[Data lines]
* * * *

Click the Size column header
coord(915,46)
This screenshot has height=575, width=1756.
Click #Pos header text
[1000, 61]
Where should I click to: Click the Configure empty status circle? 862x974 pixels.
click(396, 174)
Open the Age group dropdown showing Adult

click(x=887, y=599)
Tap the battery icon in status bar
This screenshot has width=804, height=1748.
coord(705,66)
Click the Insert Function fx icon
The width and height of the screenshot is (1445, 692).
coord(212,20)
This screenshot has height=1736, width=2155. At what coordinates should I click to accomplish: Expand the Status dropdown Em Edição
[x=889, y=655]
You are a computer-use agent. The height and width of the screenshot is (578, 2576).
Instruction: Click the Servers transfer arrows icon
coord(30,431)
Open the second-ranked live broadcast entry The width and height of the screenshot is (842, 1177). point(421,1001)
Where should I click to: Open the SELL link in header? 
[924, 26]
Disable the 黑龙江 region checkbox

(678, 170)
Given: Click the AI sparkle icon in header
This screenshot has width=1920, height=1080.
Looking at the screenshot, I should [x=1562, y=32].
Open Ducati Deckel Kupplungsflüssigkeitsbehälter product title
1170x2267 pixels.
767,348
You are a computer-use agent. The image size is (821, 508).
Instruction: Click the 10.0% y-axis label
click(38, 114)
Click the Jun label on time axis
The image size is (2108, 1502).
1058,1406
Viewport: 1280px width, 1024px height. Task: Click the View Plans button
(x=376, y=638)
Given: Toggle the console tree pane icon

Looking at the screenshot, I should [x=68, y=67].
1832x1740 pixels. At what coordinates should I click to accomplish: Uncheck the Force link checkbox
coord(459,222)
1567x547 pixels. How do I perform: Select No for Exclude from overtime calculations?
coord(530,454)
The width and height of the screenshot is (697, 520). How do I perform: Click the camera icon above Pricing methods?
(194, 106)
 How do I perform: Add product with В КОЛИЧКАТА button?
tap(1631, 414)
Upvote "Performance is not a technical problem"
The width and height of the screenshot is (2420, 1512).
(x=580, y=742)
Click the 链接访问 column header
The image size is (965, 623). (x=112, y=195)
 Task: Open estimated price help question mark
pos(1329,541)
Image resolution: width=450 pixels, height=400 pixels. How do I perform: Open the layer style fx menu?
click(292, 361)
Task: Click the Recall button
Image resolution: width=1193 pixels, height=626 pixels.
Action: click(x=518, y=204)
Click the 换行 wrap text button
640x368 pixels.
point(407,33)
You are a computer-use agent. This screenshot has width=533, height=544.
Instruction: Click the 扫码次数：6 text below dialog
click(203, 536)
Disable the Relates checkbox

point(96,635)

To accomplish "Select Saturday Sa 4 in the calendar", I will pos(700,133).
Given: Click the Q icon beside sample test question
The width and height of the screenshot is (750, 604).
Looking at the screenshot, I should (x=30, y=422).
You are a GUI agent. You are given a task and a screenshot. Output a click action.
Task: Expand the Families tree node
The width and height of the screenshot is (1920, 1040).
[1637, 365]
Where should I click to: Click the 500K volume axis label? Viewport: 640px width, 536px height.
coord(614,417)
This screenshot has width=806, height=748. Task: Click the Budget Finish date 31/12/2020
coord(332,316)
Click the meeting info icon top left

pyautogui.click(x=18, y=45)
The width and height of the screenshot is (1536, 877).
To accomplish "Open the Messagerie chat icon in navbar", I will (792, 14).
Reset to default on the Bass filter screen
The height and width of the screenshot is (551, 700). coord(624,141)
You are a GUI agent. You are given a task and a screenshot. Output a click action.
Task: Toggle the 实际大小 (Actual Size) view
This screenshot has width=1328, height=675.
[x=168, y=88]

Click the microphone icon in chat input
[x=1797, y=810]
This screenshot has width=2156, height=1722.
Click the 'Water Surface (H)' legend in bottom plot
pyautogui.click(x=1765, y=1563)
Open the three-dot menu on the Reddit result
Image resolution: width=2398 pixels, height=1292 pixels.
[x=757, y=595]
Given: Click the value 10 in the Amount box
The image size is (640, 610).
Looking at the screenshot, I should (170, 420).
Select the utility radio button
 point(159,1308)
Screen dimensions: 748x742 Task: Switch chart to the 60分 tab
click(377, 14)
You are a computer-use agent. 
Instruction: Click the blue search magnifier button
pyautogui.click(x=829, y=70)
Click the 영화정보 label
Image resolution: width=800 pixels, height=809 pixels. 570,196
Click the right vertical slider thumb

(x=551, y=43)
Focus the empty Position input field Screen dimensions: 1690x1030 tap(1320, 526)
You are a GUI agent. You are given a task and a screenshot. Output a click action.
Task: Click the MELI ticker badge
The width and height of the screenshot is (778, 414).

* * * *

**Given task:**
Reproduce the rows starting at the line that contains "1832x1740 pixels. At" and ending at the line that contains "The height and width of the screenshot is (551, 700).", changing every "checkbox" to "check box" and leaving all else as it is.

**Exercise answer:**
1832x1740 pixels. At what coordinates should I click to accomplish: Uncheck the Force link check box
coord(459,222)
1567x547 pixels. How do I perform: Select No for Exclude from overtime calculations?
coord(530,454)
The width and height of the screenshot is (697, 520). How do I perform: Click the camera icon above Pricing methods?
(194, 106)
 How do I perform: Add product with В КОЛИЧКАТА button?
tap(1631, 414)
Upvote "Performance is not a technical problem"
The width and height of the screenshot is (2420, 1512).
(x=580, y=742)
Click the 链接访问 column header
The image size is (965, 623). (x=112, y=195)
 Task: Open estimated price help question mark
pos(1329,541)
Image resolution: width=450 pixels, height=400 pixels. How do I perform: Open the layer style fx menu?
click(292, 361)
Task: Click the Recall button
Image resolution: width=1193 pixels, height=626 pixels.
Action: click(x=518, y=204)
Click the 换行 wrap text button
640x368 pixels.
point(407,33)
You are a computer-use agent. This screenshot has width=533, height=544.
Instruction: Click the 扫码次数：6 text below dialog
click(203, 536)
Disable the Relates check box

point(96,635)

To accomplish "Select Saturday Sa 4 in the calendar", I will pos(700,133).
Given: Click the Q icon beside sample test question
The width and height of the screenshot is (750, 604).
Looking at the screenshot, I should (x=30, y=422).
You are a GUI agent. You are given a task and a screenshot. Output a click action.
Task: Expand the Families tree node
The width and height of the screenshot is (1920, 1040).
[1637, 365]
Where should I click to: Click the 500K volume axis label? Viewport: 640px width, 536px height.
coord(614,417)
This screenshot has width=806, height=748. Task: Click the Budget Finish date 31/12/2020
coord(332,316)
Click the meeting info icon top left

pyautogui.click(x=18, y=45)
The width and height of the screenshot is (1536, 877).
To accomplish "Open the Messagerie chat icon in navbar", I will (792, 14).
Reset to default on the Bass filter screen
The height and width of the screenshot is (551, 700). coord(624,141)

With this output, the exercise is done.